Aspiração caiçara (Arquivo JRS) |
Quando
se escuta alguém dizendo que o mundo é pequeno, logo se entende
que, quando menos se espera, acontece um reencontro, relações se
entrecruzam de maneira inesperada etc. Foi o que aconteceu comigo na
Fonte da Amizade, a bica do Horto onde, semanalmente, vou buscar a
água que bebemos em casa. Há anos que cumpro esse ritual.
Na
bica, conforme as pessoas vão chegando, vão enchendo as vasilhas,
os galões. Enquanto se espera, a prosa corre solta: se escuta de
tudo um pouco. Também se ri bastante. De vez em quando acontece
surpresas, que motiva a expressão: “Como o mundo é pequeno!”.
Um senhor idoso, passando dos setenta anos, me perguntou: “Você
é daqui mesmo?”. Assim que eu confirmei, ele completou: “Eu
logo vi! E não me diga que é da Fortaleza!?!”.
Ao notar o meu espanto, continuou: “As suas feições me fazem
lembrar do pessoal de lá, de muitos anos atrás, uns cinquenta
anos”. Aí me esqueci da água e passei a especular daquele
estranho. Tinha certeza de nunca tê-lo visto. E ele também se
empolgou em falar mais:
“Eu
trabalhava embarcado, junto a uma empresa catarinense. Naquele tempo
a gente descarregava e se abastecia no cais daqui, naquela estrada
que segue a costeira depois do Itaguá. Só que, para descansar no
claro [lua cheia], as traineiras eram levadas para a Fortaleza, no
canto manso. Eu, naquela época, estava embarcado na Samaria. Mas
também ficavam com a gente lá a Angélica, a República., a Taurus…

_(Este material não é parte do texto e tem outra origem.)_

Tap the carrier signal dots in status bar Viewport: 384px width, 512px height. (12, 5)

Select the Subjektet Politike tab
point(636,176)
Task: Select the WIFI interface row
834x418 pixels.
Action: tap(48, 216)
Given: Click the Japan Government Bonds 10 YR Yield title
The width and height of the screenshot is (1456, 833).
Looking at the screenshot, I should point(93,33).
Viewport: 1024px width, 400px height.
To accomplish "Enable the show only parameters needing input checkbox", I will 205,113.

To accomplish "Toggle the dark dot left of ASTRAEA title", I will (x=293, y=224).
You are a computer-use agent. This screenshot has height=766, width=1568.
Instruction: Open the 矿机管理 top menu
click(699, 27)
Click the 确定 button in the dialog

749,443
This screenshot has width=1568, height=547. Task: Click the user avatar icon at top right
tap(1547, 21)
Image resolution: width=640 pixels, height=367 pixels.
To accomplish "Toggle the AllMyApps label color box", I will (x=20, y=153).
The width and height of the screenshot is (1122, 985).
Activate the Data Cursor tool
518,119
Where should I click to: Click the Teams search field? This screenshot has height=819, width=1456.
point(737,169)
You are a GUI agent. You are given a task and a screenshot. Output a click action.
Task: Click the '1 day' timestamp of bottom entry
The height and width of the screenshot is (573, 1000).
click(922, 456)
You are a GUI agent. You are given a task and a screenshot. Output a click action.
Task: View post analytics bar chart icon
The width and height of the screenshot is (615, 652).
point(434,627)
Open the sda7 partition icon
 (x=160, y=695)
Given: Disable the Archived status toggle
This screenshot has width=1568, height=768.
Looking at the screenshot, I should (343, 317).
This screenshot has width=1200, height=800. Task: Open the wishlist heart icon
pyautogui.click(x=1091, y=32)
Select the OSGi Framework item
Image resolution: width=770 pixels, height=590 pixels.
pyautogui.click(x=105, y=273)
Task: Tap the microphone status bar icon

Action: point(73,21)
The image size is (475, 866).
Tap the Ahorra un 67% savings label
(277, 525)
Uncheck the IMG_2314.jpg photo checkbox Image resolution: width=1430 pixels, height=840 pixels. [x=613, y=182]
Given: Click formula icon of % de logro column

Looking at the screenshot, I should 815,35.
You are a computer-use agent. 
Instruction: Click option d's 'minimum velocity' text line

Eram traineiras, cada uma tinha em torno de dez tripulantes. Ficávamos
meses sem voltar em casa. Assim fizemos amizades naquele lugar de
gente simples como nós, conhecemos todo mundo, dávamos peixes,
recebíamos farinha de mandioca, participávamos das festas, das
peladas nos fins de tardes na praia. Conhecemos toda a
rapaziada e os mais velhos. Teve alguns que até namoravam moças
do lugar. Um companheiro da Taurus, o Dito, namorava uma filha do
seo Genésio. Outro, o Zé Liga, se engraçou com uma prima dela, a
Maria. Mas naquela lua foi a última vez que se viram. Saindo dali,
fomos para Santos, e, numa briga de bar, mataram o Zé. Nem sei se
ela soube disso. Enfim, foi marcante aquele tempo”.
Ao
escutar o nome do tio Genésio, algumas conexões aconteceram no meu
cérebro. Me lembro bem do Dito, da traineira Taurus, uma embarcação
preta e vermelha, de ferro. Numa ocasião, fomos nela até a praia do
Lázaro. Na volta, também de carona, vieram o primo Jonas, sua
esposa Francisca e uma bicicleta. Era o ano de 1969. Me recordei
também das divagações da tia Maria, irmã da mamãe, pelo
marinheiro por nome de Zé Liga. Só não sei dizer dos seus
sentimentos, se soube da morte do coitado etc. Quem me contou, ou
melhor, completou umas lacuna na
minha memória, foi esse estranho, dito Benedito Calixto, marinheiro de outros tempos nos mares daqui. Falei
os nomes dos meus parentes de lá, da Fortaleza; notei o brilho em seus olhos, se
emocionando de verdade. “Não moro aqui, mas venho todo
ano visitar uma filha que é casada com gente daqui, no bairro da
Figueira. Tenho três netas caiçaras”. Ai, como o mundo é pequeno! Por fim,
fiz mais uma amizade… na Fonte da Amizade!